WHAT THIS EXERCISE ASKS:
1 - In the book review, what is the name of the clique Oscar has formed?
2 - Continue the book review from where it stops.

STUDY TEXT:

*** Begin section ***

Dora is about to take her exams, but has recently broken up with her boyfriend, her mother doesn’t understand her, and she doesn’t really see any use in studying. Her life is one big misery.
Oscar doesn’t fit in at school, but he has formed his own little clique, called The Enchantings, a group of four or so boys, that sexually lean the same way as he does.
When a new assistant comes to work at Dora’s practice, where she works as a child psychologist, Oscar falls in love. Noel, the new assistant, pursues Dora instead. Some embarrassing moment follow when Oscar declares his love. Dora is tempted to start an affair with Noel, but she knows this is not very sensible.
Dad, whose name we do not find out until the end, is in the background keeping quiet. He becomes a hero when he protects Dora from a dubious guy.
Mo, Dora and Oscar alternately tell their story, with one chapter by Dad towards the end.
The characters in this book are fun, but rather cliché and I tired of them after a while. For instance, there is Dora who will not see anything good in her mother, who is fighting against everything and everyone, and is the most unreasonable person ever. Teenager, you say? Yes, but hey, even a teenager takes breaks from hating the world every now and then. Dora doesn’t.

*** End section ***

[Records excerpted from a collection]

*** Begin section ***

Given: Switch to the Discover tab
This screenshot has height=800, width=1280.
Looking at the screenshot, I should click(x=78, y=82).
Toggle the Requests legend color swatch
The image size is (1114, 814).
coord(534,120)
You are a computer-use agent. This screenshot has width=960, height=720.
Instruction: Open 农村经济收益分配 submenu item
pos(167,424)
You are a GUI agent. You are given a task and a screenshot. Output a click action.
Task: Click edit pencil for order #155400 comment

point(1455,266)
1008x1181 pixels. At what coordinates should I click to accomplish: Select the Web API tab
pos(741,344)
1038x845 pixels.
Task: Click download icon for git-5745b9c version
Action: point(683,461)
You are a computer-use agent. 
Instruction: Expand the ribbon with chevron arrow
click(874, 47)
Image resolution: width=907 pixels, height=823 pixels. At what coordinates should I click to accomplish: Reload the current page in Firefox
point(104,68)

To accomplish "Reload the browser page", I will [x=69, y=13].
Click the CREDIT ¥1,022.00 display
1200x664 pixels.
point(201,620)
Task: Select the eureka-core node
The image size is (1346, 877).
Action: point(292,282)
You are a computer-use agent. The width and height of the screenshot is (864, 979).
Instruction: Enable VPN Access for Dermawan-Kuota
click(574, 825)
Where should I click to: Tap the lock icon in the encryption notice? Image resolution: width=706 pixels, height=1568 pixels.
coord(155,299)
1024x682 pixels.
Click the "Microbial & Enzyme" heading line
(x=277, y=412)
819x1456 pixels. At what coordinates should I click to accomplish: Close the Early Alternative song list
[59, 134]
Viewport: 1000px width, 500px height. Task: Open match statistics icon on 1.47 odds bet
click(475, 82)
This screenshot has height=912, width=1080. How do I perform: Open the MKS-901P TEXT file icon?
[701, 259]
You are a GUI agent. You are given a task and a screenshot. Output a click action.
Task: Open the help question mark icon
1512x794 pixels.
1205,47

*** End section ***

EXPECTED RESULTS:
1 - The Enchantings

2 -
What I did like was that Mo, as a child psychologist, found herself to be very good at understanding teenagers and talking to them. However, she also says how she doesn’t seem to get through to Dora at all and doesn’t know how to communicate with her. That these two bits of information are contradictory, she doesn’t seem to notice.
A similar thing: Dora loves talking to her grandma, Pamela, and wishes her own mother (Mo) would respect Pamela more and listen to her wise suggestions. Erm… She doesn’t realise that she is exactly the same with her own mother. Another funny bit, then.
Oscar was an awkward teenager in a totally different way from Dora. He wanted a proper gentleman’s necktie and had himself measured for a suit, then realising that 50 pounds isn’t going to get him a tailored suit. He talks/writes in what he thinks is an Oscar Wilde (old-fashioned upper-class) way, which was funny to start with but I got bored of it soon. Dora uses “like” in every other sentence instead.
Things happen, especially to Dora and Mo, but for a lot of the time, I wasn’t too interested in the story. The ending is good, though.”